本書は、日本が「観光立国」を掲げながらも、なぜその実態に到達できていないのかを、制度と現場の両面から検証していく。
派手な成功事例を並べるのではなく、むしろ機能していない仕組みに目を向ける点に、本書の特徴がある。
単年公募が地方創生を分断する
地方創生の名のもとに行われる観光関連の事業公募は、単年で完結するものが多い。
その結果、ようやく事業が軌道に乗り始めた段階で、継続の道を断たれてしまうケースも少なくない。
さらに問題なのは、事業の中身よりも、申請書の書き方や制度理解の巧拙によって採択が左右されやすい点だ。

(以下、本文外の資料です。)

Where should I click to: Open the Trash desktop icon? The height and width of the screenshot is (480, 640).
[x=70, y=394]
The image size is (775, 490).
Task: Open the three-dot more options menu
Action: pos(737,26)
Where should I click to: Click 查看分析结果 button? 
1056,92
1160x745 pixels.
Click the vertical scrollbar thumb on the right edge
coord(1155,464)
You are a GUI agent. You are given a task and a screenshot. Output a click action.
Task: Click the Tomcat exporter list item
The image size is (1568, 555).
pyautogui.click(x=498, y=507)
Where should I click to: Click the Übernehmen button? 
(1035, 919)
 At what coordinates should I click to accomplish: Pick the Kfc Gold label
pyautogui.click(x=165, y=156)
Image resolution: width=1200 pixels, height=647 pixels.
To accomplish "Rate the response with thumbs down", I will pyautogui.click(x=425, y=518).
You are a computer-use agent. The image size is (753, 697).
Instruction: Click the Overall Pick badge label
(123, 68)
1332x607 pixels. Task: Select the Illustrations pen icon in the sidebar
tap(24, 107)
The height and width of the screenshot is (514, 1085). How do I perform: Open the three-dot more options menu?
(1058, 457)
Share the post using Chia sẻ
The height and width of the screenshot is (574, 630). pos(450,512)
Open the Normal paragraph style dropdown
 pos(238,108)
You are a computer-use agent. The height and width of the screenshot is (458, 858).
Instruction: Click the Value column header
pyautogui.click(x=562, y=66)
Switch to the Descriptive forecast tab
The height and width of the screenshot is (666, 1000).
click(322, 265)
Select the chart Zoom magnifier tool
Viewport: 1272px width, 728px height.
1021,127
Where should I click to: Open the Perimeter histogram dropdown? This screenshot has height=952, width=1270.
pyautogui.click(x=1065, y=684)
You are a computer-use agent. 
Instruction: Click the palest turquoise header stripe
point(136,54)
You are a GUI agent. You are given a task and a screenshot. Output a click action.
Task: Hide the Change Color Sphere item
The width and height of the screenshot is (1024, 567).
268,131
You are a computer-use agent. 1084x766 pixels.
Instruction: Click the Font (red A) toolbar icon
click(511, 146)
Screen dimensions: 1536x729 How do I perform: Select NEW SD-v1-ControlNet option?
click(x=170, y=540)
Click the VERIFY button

現場で価値を生み出そうとする担い手ほど、制度疲労に直面していく構図が浮かび上がる。
インバウンドの現実と視点のずれ
インバウンド需要の約7割はアジアからの来訪者であるにもかかわらず、観光施策の多くは「いかに西欧の旅行者を呼び込むか」という視点で設計されている。
本書は、この認識のずれが政策判断に影響を与えてきた可能性を示唆する。
結果として、実際の来訪者層に即したサービス設計や導線づくりが後回しにされてきた。
需要は存在するのに、それを十分に受け止めきれていない現状が淡々と描かれる。
ホテルと旅行業の制度的断絶
宿泊施設が旅行業の資格を持たないことによる制約も、本書で指摘される論点だ。
特に訪日外国人に対する早朝や深夜の送迎、柔軟なおもてなしが制度上難しいため、目に見えない機会損失が積み重なっている。
現場では「できること」が明確であるにもかかわらず、制度がそれを許容しない。
この乖離が、観光の付加価値を押し下げている要因の一つとして示されている。
観光“未”立国という視座
本書が提示するのは、「観光立国を目指していない」という批判ではない。
むしろ、立国を掲げながらも、その前提となる制度設計や現場理解が追いついていないという冷静な評価だ。
日本は観光立国ではなく、まだ観光“未”立国の段階にある。
その現実を直視することが、次の一手を考える出発点になると本書は語っている。
結びにかえて
『観光“未”立国』は、観光を成長産業として語る以前に、足元の制度を問い直す一冊だ。
地方創生、インバウンド、規制改革に関心を持つ読者にとって、現場と政策のあいだに横たわる問題を整理する手がかりになるだろう。